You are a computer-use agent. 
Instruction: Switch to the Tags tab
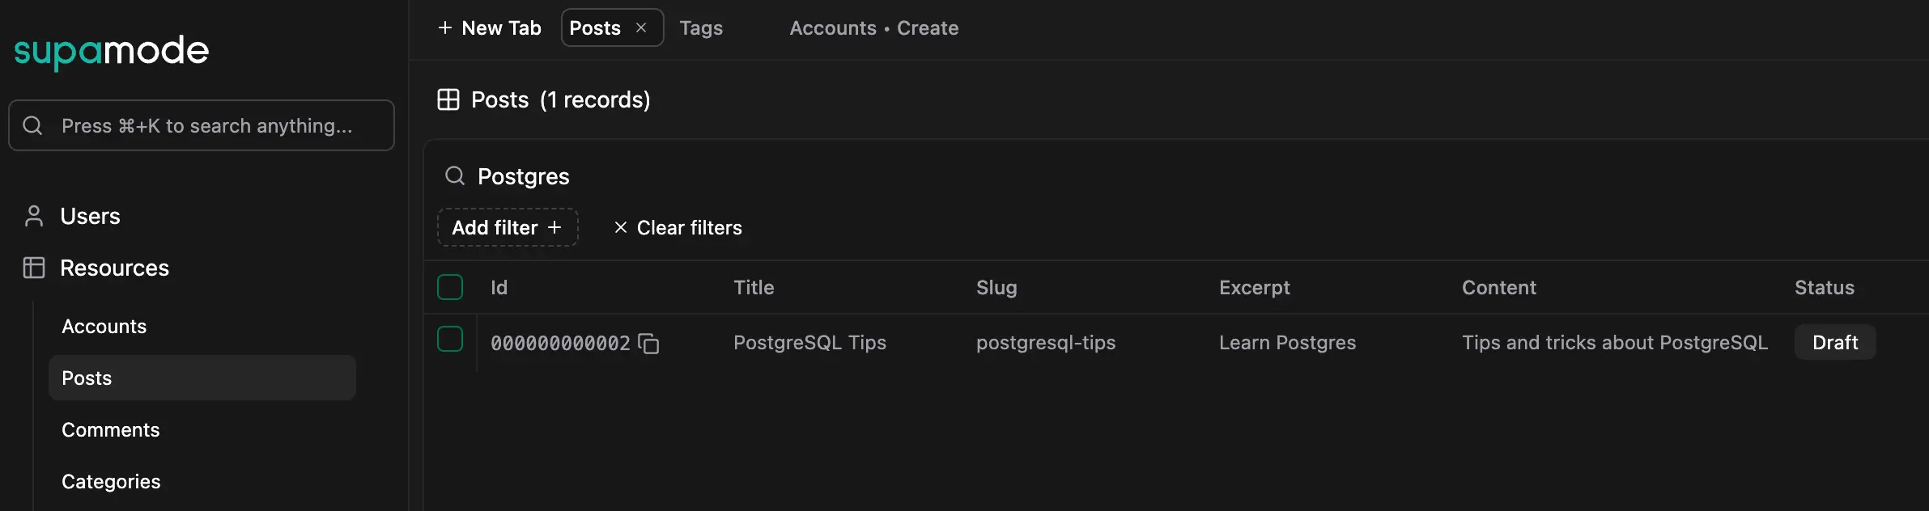(x=701, y=28)
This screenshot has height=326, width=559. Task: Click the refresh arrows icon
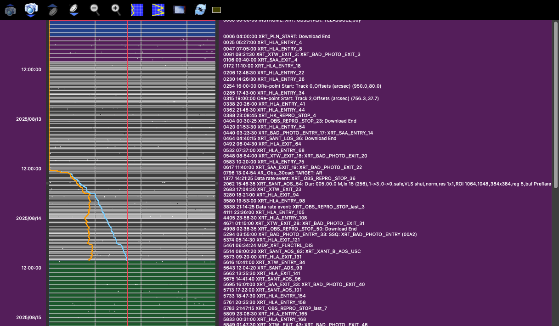tap(200, 10)
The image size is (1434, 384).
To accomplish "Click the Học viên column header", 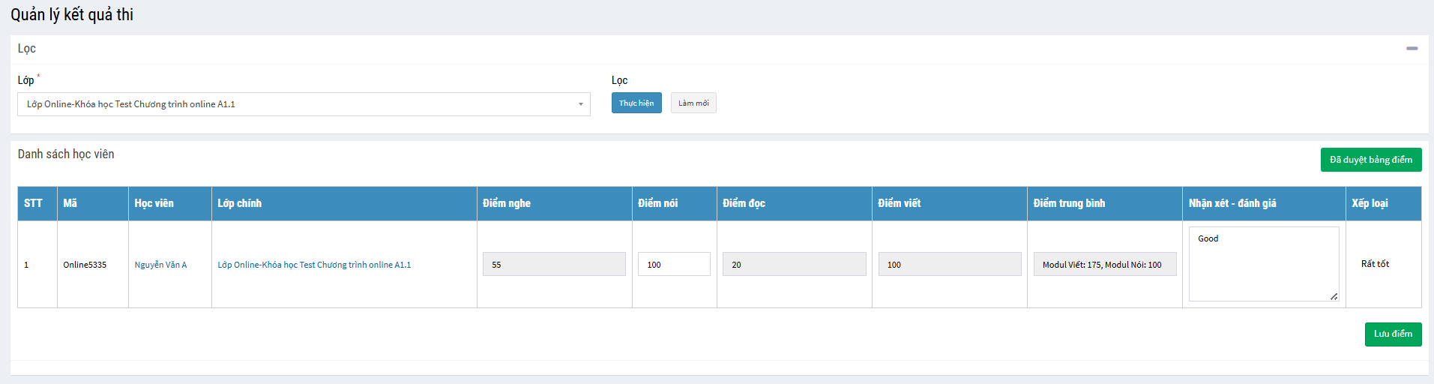I will coord(154,203).
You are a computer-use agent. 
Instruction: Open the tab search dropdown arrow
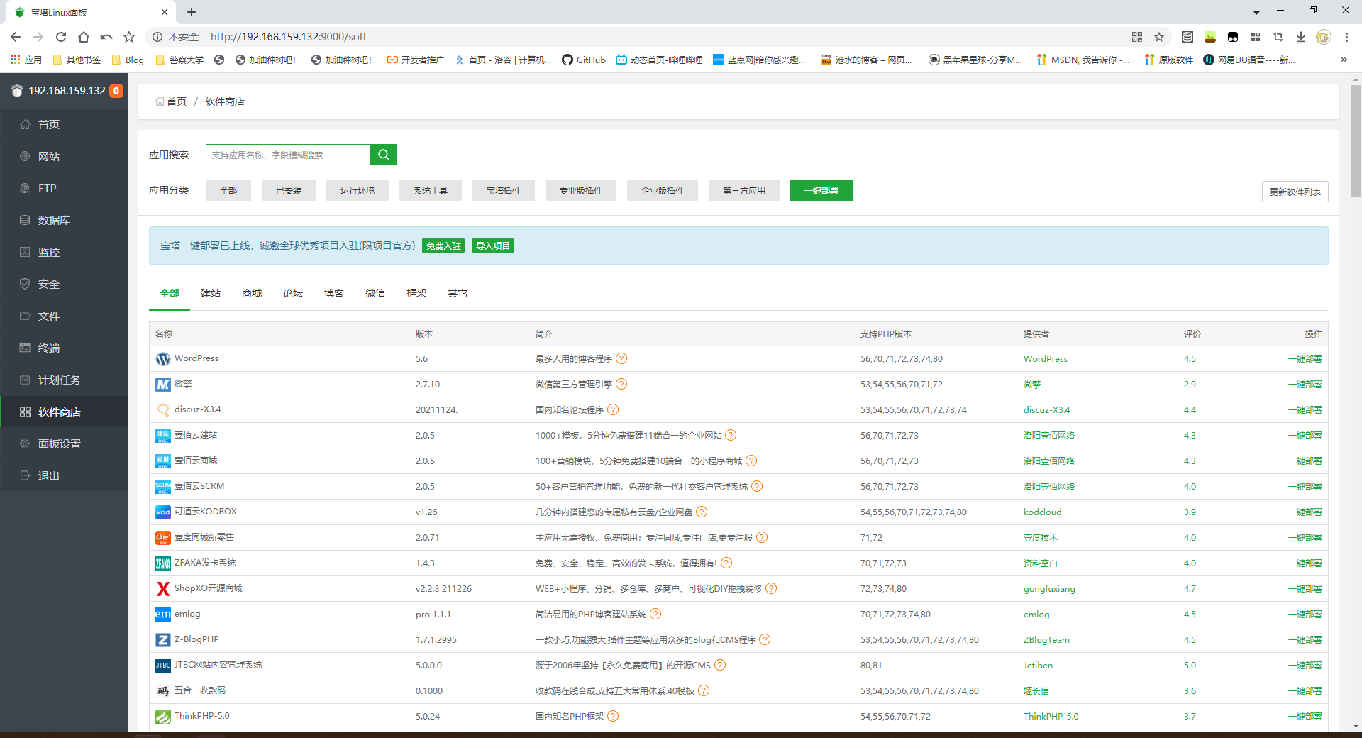pyautogui.click(x=1256, y=12)

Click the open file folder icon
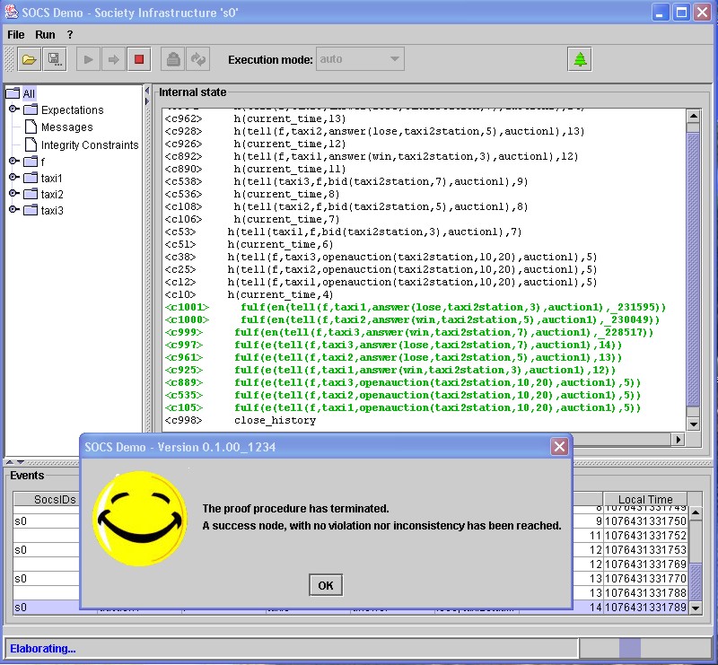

• [Written request]: Reproduce everything from the start of the entries down through the line containing "tap(200, 10)", with both ends included. Leave the pictures out.

• [The response]:
You are a computer-use agent. 
Instruction: Switch to the Tags tab
(x=701, y=28)
This screenshot has height=326, width=559. Task: Click the refresh arrows icon
tap(200, 10)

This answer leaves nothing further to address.